INPUT
>>>

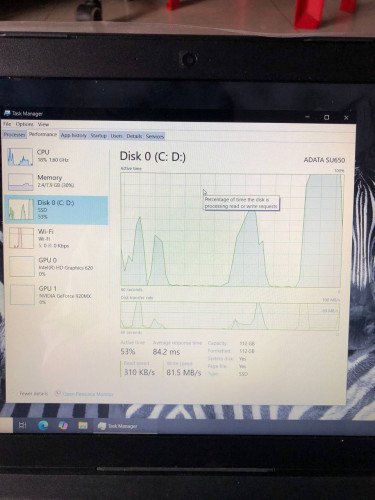Viewport: 375px width, 500px height.
Task: Switch to the Details tab
Action: (x=134, y=136)
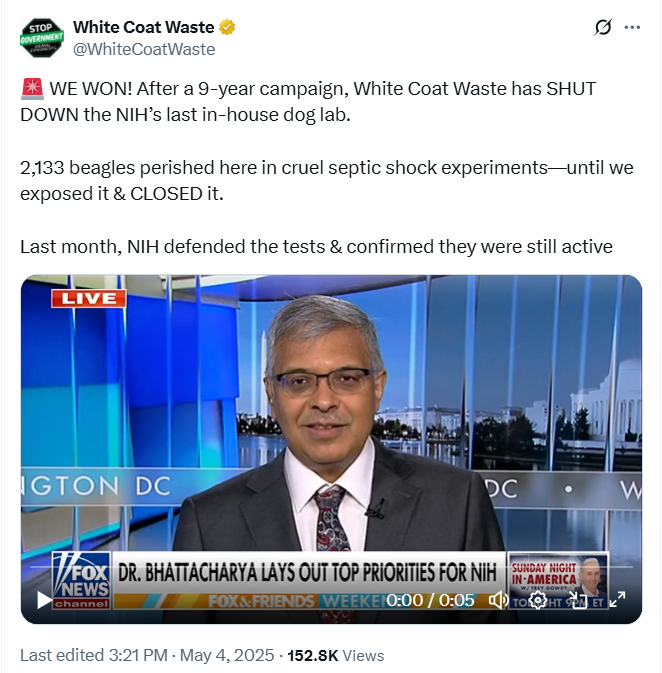Screen dimensions: 662x673
Task: Open the May 4, 2025 timestamp
Action: pyautogui.click(x=227, y=655)
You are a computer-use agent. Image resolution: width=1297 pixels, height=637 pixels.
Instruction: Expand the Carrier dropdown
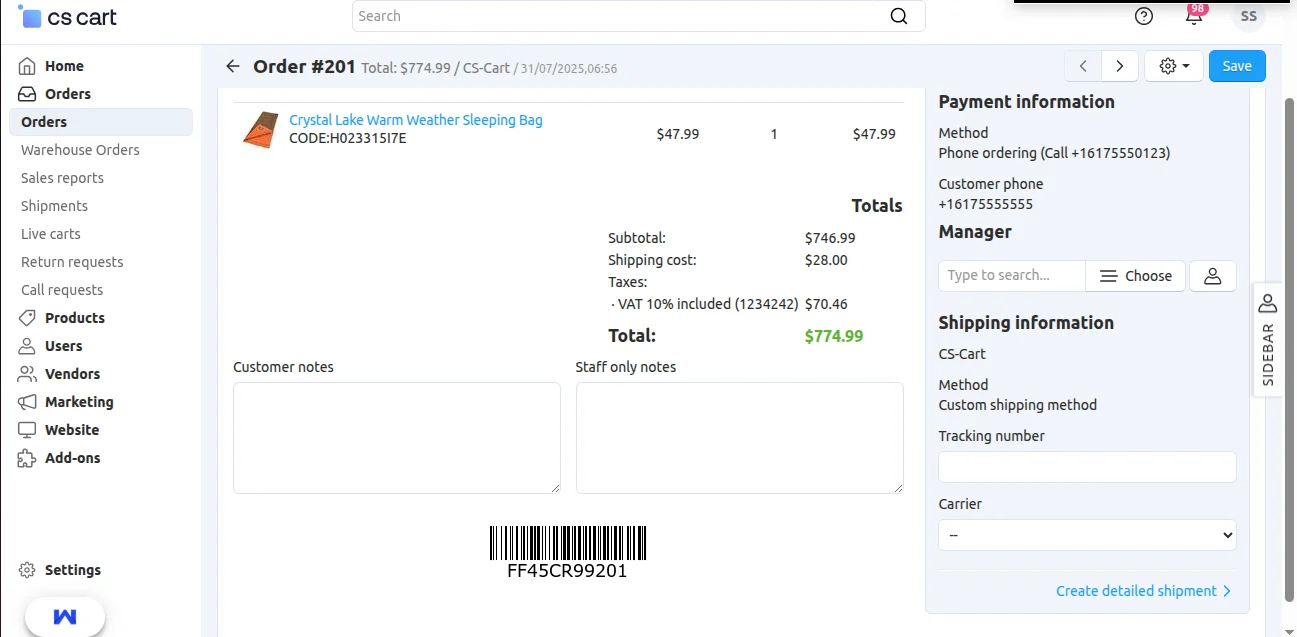point(1087,535)
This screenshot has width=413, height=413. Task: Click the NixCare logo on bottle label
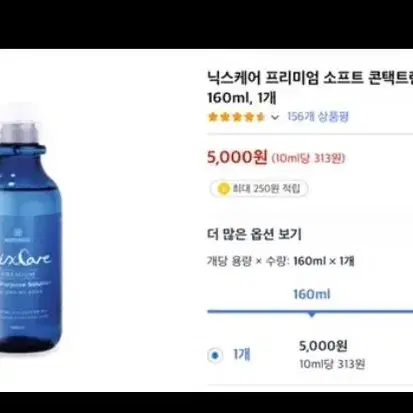(x=26, y=258)
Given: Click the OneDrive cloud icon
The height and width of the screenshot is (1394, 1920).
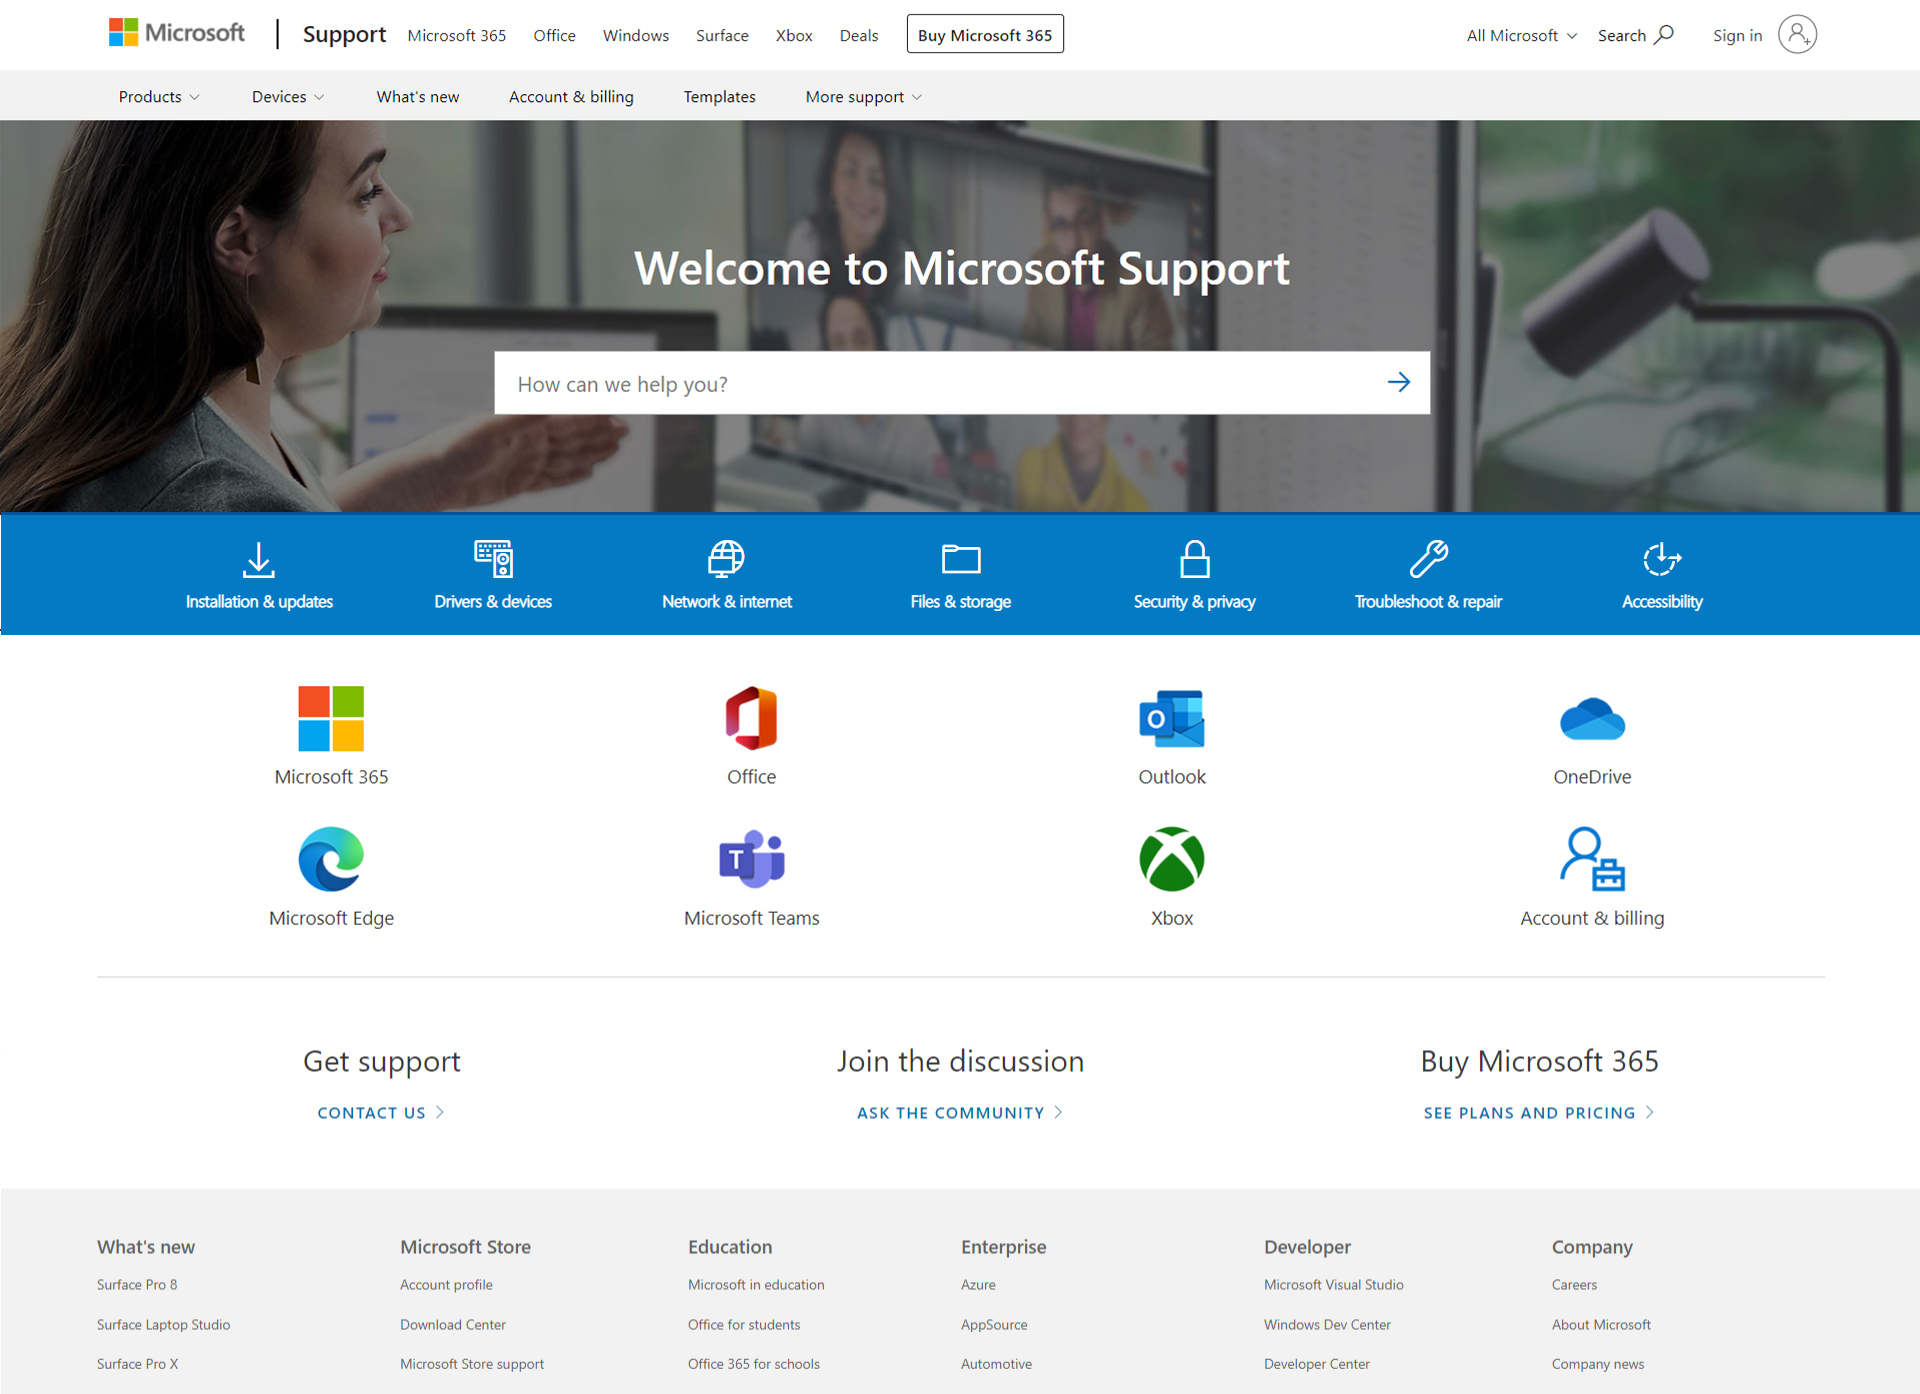Looking at the screenshot, I should (x=1592, y=719).

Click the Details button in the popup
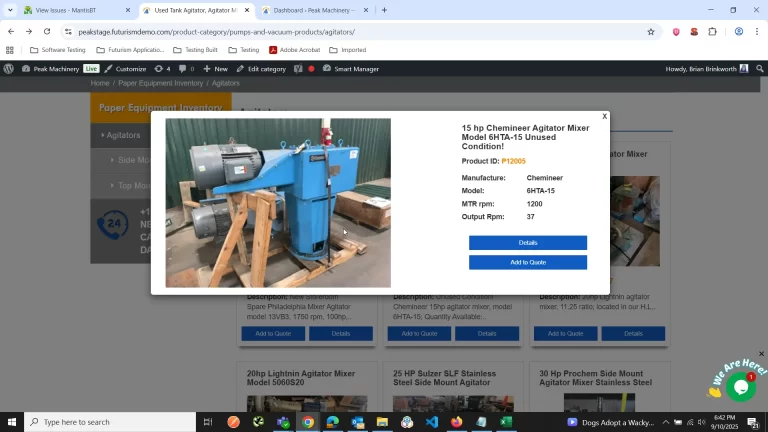click(x=527, y=243)
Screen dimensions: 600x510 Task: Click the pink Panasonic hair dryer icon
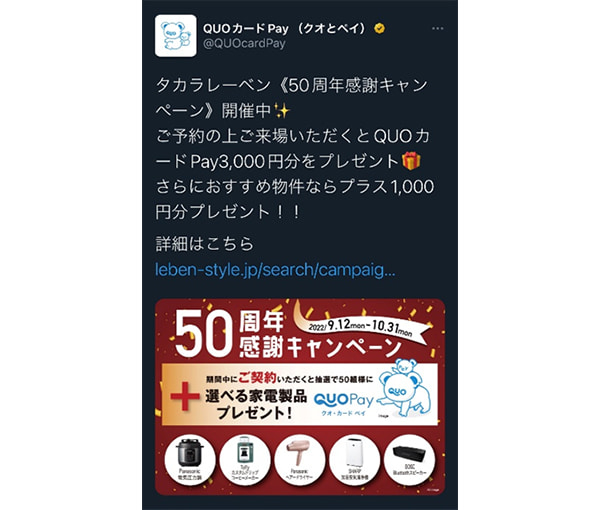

<<<

PROBLEM
Please set out the lines above as a numbered list, skipping any blank lines and leaving the pictures out.

SOLUTION TO THE PROBLEM
1. Viewport: 375px width, 500px height.
2. Task: Switch to the Details tab
3. Action: (x=134, y=136)
4. Screen dimensions: 662x673
5. Task: Open the May 4, 2025 timestamp
6. Action: pyautogui.click(x=227, y=655)
7. You are a computer-use agent. Image resolution: width=1297 pixels, height=637 pixels.
8. Instruction: Expand the Carrier dropdown
9. point(1087,535)
10. This screenshot has width=413, height=413. Task: Click the NixCare logo on bottle label
11. (x=26, y=258)
12. Given: Click the OneDrive cloud icon
13. The height and width of the screenshot is (1394, 1920).
14. Looking at the screenshot, I should (x=1592, y=719).
15. Click the Details button in the popup
16. click(x=527, y=243)
17. Screen dimensions: 600x510 Task: Click the pink Panasonic hair dryer icon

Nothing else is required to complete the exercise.